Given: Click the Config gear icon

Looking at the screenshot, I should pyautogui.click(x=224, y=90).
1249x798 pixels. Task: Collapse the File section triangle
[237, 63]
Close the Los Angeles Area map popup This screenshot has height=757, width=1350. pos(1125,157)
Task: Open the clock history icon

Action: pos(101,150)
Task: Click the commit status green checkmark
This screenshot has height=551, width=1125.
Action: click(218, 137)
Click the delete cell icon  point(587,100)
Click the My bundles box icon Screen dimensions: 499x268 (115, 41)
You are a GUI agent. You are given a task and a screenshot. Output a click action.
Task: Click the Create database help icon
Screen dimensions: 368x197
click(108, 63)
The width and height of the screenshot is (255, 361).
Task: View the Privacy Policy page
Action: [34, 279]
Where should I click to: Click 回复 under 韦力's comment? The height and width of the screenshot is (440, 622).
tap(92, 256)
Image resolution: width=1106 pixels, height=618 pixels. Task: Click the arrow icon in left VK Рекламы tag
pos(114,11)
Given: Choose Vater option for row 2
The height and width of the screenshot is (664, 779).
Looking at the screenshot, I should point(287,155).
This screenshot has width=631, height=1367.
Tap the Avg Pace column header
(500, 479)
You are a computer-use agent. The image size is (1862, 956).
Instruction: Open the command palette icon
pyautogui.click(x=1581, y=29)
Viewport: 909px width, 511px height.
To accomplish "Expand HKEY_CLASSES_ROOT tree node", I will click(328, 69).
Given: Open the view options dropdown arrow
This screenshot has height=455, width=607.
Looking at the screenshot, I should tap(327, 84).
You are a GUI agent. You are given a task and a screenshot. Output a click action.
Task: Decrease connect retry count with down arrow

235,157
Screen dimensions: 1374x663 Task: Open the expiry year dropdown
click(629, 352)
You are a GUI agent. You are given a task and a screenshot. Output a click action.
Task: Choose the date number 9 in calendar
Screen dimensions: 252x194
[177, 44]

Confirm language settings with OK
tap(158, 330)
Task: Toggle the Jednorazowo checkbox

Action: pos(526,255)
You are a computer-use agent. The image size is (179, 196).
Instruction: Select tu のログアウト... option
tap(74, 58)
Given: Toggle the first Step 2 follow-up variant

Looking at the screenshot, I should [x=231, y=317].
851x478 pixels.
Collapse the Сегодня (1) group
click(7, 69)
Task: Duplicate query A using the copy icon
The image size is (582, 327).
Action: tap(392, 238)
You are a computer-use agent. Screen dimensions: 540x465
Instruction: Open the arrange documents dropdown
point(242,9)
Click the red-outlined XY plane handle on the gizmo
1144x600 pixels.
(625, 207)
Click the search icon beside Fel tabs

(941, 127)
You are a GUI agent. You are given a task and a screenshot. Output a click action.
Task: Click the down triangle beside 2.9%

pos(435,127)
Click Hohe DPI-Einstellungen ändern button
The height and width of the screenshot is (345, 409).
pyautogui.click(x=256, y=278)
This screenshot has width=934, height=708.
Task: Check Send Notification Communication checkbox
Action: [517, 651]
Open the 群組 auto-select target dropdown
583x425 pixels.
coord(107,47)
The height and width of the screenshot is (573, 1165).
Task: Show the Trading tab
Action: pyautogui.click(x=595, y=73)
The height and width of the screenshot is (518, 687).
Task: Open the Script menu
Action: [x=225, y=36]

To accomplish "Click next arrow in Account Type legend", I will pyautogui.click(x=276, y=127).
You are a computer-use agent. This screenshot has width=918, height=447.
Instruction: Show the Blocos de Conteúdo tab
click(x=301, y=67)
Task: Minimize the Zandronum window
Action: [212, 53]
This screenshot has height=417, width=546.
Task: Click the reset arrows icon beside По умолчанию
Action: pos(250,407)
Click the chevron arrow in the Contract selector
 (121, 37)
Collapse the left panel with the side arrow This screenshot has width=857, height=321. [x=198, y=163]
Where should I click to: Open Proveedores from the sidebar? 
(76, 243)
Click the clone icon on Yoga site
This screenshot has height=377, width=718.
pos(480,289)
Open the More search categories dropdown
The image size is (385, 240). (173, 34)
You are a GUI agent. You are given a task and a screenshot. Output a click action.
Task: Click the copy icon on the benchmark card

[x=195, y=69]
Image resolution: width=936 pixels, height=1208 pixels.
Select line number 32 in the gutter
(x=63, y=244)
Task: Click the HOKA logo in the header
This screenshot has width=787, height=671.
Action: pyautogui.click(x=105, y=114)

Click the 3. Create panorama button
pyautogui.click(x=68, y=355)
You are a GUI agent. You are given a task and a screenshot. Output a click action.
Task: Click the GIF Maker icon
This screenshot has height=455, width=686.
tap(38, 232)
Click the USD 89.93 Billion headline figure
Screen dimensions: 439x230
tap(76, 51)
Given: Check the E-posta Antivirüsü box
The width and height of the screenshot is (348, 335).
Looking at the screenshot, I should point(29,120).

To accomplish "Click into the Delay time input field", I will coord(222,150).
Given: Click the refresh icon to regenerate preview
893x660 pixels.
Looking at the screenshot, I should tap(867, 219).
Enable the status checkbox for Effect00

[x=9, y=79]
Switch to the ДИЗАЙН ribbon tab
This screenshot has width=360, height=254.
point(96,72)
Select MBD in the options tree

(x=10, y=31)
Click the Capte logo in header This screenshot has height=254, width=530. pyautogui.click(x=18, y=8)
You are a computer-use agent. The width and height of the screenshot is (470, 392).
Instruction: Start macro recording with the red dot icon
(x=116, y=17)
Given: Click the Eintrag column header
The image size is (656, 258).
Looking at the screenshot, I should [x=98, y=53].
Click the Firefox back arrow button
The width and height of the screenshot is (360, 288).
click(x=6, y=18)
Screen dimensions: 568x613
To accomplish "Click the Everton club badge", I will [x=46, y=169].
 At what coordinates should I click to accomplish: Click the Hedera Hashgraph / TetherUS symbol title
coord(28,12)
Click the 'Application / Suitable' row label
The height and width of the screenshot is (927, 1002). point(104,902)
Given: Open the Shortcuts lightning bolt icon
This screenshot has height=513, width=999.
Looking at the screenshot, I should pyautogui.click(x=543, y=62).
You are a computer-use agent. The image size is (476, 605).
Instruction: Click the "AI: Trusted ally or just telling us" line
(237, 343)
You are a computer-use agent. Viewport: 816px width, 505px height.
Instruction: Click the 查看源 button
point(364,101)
══════════
TASK ITEM:
Filter the data above down to lines with the word "will", and copy them.

FINISHED TASK:
To accomplish "Expand HKEY_CLASSES_ROOT tree node", I will click(328, 69).
To accomplish "Click next arrow in Account Type legend", I will pyautogui.click(x=276, y=127).
To accomplish "Click into the Delay time input field", I will coord(222,150).
To accomplish "Click the Everton club badge", I will [x=46, y=169].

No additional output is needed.